Margaret herself led her to her room, the one which Phyllis had always occupied when she stayed all night at the Hall. It was near to Margaret's own room; and she wished to have Dorothy near to her. Dorothy had never seen such a room before. There was a small white bed in one corner, hidden by an Indian screen; but in all other respects it was fitted up as a young lady's sitting room. The window sills were low and broad, and cushioned as seats; and as soon as Margaret left her she sat down on one of them, and gazed half frightened about her. There were books, and pictures, and flowers everywhere. A small cottage piano stood against the wall, and a writing table was placed in a good light, as if the occupant of the room was supposed to spend a good portion of her time in writing. How different it all was from the bare, uncarpeted, uncurtained chamber, in a lonely corner of the old Manor, where she had slept last night, and all the nights of all the years she could remember! She felt almost too shy to walk about this dainty nest and examine its numerous decorations. Most of the pictures were engravings of famous originals; and presently she realized that they were chiefly sacred subjects in which the central figure was that of our Lord. Three of them were photographs of bas-reliefs, representing his triumphal entrance into Jerusalem, the way to the Cross, and the procession of sad men and women carrying his dead body to the sepulcher. The predominant impression made upon her by the pleasant room was that produced by these representations of the life of the Saviour. The place seemed like a sacred vestibule to another world.

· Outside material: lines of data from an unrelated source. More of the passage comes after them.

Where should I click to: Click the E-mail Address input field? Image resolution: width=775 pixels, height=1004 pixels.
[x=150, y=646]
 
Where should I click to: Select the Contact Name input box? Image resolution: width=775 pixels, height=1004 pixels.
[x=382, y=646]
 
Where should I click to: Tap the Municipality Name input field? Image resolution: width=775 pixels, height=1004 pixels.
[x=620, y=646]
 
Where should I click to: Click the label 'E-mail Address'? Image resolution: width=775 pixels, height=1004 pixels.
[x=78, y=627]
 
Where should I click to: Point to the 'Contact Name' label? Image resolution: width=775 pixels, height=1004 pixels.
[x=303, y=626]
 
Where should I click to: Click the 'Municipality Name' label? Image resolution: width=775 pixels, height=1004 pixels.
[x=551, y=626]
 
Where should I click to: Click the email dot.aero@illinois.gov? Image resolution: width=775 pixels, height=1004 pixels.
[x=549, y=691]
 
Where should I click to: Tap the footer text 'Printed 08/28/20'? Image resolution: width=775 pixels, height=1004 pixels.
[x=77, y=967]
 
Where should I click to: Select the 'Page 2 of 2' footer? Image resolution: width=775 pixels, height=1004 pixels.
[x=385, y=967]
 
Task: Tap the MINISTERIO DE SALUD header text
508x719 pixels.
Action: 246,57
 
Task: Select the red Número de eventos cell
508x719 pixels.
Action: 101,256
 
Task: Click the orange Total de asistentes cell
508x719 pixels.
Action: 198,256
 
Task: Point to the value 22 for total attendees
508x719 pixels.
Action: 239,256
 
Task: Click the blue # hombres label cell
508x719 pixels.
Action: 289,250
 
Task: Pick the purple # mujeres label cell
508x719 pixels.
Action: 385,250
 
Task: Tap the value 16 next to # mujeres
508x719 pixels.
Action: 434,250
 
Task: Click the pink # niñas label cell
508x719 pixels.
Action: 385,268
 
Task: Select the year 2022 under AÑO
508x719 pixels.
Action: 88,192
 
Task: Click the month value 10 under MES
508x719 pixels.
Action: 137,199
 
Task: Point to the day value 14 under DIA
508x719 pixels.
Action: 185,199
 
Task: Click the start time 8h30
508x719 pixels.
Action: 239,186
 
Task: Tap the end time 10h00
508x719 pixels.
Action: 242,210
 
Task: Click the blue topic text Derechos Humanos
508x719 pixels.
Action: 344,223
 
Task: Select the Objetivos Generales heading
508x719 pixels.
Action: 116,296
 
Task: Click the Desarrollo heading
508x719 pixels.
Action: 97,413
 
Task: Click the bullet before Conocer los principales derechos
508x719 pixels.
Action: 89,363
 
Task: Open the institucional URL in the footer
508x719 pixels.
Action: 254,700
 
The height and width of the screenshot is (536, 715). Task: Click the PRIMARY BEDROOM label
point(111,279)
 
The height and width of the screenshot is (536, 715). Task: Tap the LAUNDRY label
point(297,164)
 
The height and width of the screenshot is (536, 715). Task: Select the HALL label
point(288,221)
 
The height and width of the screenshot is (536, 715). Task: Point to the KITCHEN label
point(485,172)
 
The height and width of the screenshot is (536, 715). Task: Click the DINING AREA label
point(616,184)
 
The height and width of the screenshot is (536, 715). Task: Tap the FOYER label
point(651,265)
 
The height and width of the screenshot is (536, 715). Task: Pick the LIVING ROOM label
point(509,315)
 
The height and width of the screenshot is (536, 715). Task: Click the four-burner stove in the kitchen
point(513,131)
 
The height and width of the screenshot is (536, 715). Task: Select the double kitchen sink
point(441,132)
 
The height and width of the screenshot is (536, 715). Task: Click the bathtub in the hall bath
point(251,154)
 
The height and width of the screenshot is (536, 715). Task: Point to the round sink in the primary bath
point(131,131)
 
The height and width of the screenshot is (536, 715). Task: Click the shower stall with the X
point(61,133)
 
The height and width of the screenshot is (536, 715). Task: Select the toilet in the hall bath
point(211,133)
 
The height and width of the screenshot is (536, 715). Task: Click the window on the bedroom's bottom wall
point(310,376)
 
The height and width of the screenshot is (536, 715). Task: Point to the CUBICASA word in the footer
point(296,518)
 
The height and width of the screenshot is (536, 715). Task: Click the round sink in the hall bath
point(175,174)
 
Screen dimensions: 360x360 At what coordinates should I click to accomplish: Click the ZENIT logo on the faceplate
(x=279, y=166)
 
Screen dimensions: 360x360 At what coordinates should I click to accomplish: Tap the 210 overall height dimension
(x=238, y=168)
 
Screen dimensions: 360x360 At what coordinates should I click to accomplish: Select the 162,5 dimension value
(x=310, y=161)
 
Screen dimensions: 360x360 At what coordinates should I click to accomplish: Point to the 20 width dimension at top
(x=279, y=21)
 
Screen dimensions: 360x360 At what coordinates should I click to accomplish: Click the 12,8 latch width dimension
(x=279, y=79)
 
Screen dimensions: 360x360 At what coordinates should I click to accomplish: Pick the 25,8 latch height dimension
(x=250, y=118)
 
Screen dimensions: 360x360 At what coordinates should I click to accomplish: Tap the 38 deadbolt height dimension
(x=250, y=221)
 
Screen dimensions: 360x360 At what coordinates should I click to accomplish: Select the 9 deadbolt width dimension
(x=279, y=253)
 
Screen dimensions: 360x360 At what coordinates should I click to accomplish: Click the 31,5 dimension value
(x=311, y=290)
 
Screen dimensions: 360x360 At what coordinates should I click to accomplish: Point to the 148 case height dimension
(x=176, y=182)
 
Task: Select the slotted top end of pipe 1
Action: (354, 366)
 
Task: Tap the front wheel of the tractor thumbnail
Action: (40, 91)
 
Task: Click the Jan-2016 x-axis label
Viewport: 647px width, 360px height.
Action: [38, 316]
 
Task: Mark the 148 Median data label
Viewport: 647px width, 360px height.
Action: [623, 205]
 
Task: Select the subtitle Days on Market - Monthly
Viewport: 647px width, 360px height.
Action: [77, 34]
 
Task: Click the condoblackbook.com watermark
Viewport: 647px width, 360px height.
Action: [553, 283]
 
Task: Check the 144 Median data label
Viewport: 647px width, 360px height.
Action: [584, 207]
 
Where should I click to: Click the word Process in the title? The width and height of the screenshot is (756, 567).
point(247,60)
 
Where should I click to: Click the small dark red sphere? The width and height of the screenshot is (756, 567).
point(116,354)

The sound of voices on the terrace below arrested her attention, and she peeped stealthily through one corner of the window. The light of the setting sun lay low upon it, casting long shadows across the close, smooth turf from some figures pacing to and fro under her windows. There was Margaret; and leaning on her arm was Phyllis, in some wonder of a white gown, with soft spots of color here and there, which to Dorothy's eyes looked the prettiest and daintiest of dresses. She was talking to Margaret playfully and lovingly, but glancing back now and then to smile upon Sidney, who was following them, and by whose side walked a young man as tall, as handsome, and as distinguished looking as himself. This, then, was one of his boys! Dorothy caught her breath, in a sob of mingled terror and admiration.